Start of INPUT

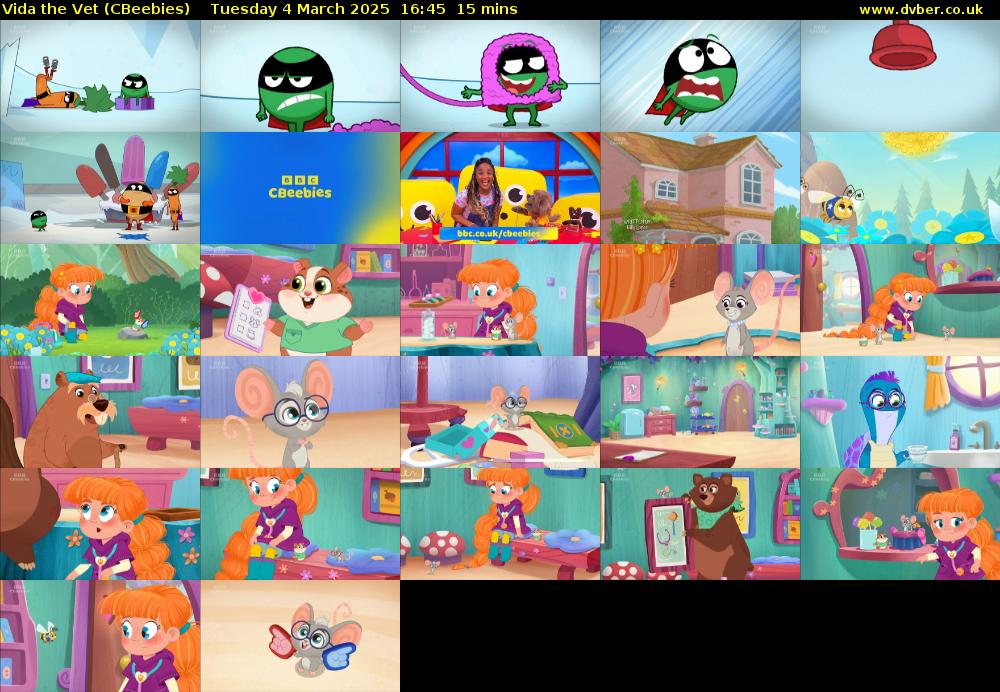
Task: Select the pink house exterior thumbnail
Action: click(700, 188)
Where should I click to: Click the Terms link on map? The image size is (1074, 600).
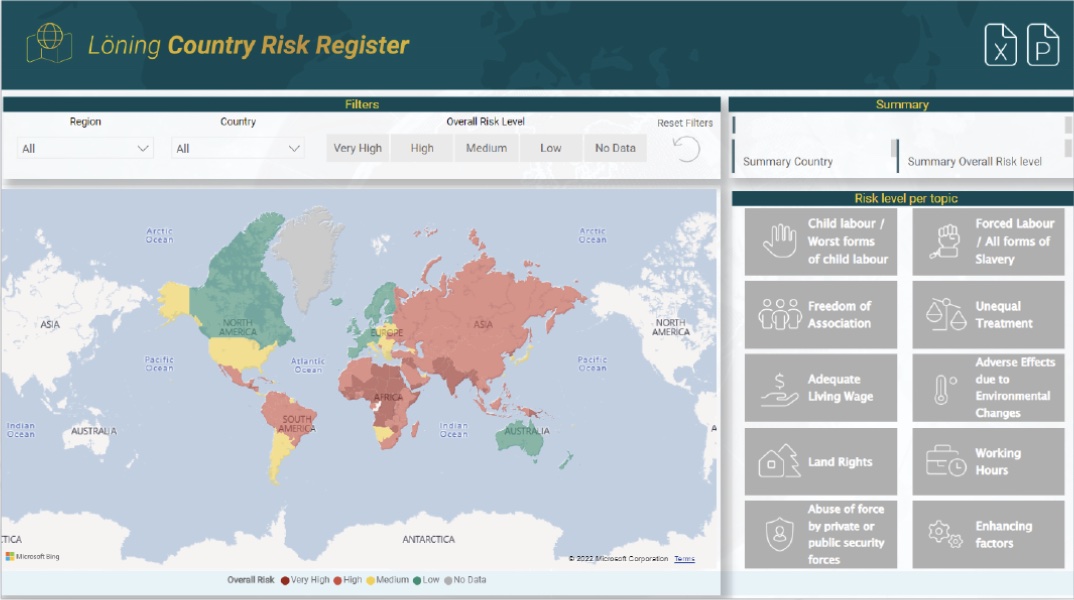point(684,558)
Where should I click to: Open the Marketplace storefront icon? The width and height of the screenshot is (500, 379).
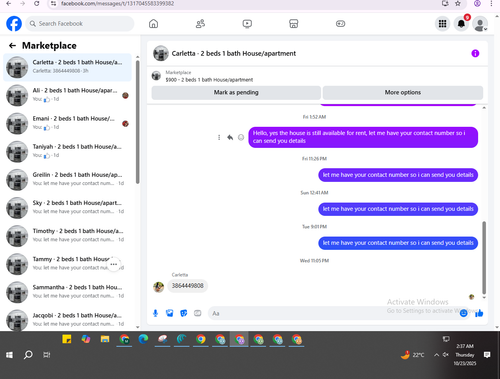294,24
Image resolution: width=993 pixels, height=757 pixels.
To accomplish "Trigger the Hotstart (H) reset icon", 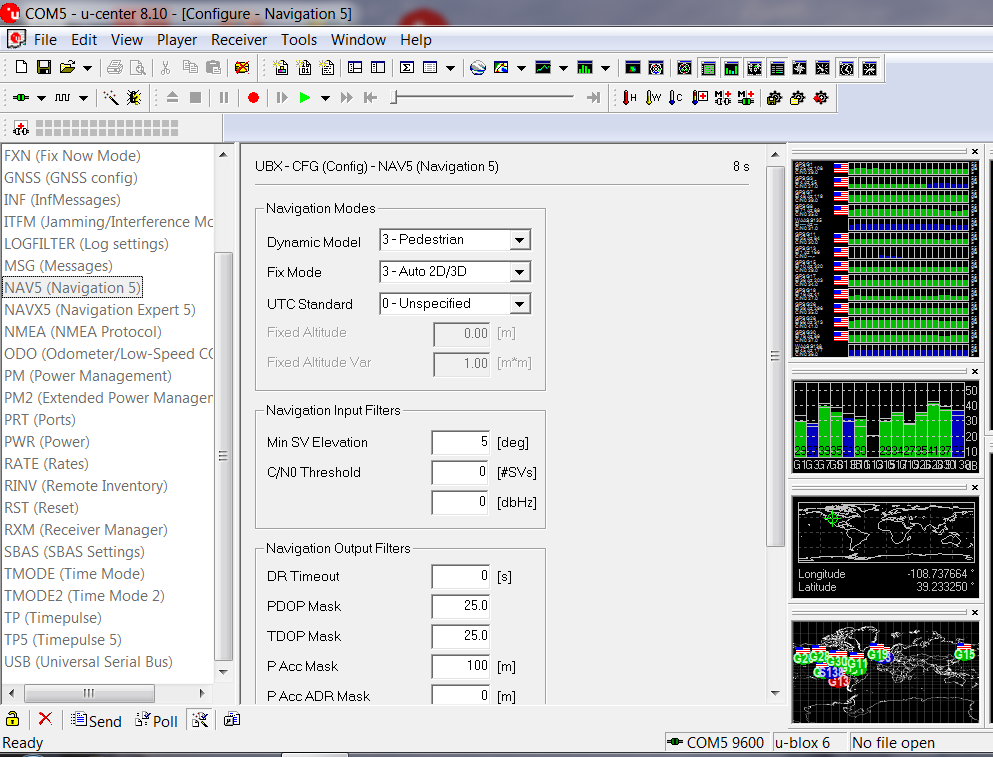I will click(629, 98).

End of INPUT

**WORK INSTRUCTION**
Using the records above, print exactly the run of lines that starts with the line with "Where should I click to: Click" and goes on through the line with "Image resolution: width=993", pictures excluded.

**ANSWER SECTION**
Where should I click to: Click the Terms link on map? The image size is (1074, 600).
point(684,558)
Where should I click to: Open the Marketplace storefront icon? The width and height of the screenshot is (500, 379).
294,24
Image resolution: width=993 pixels, height=757 pixels.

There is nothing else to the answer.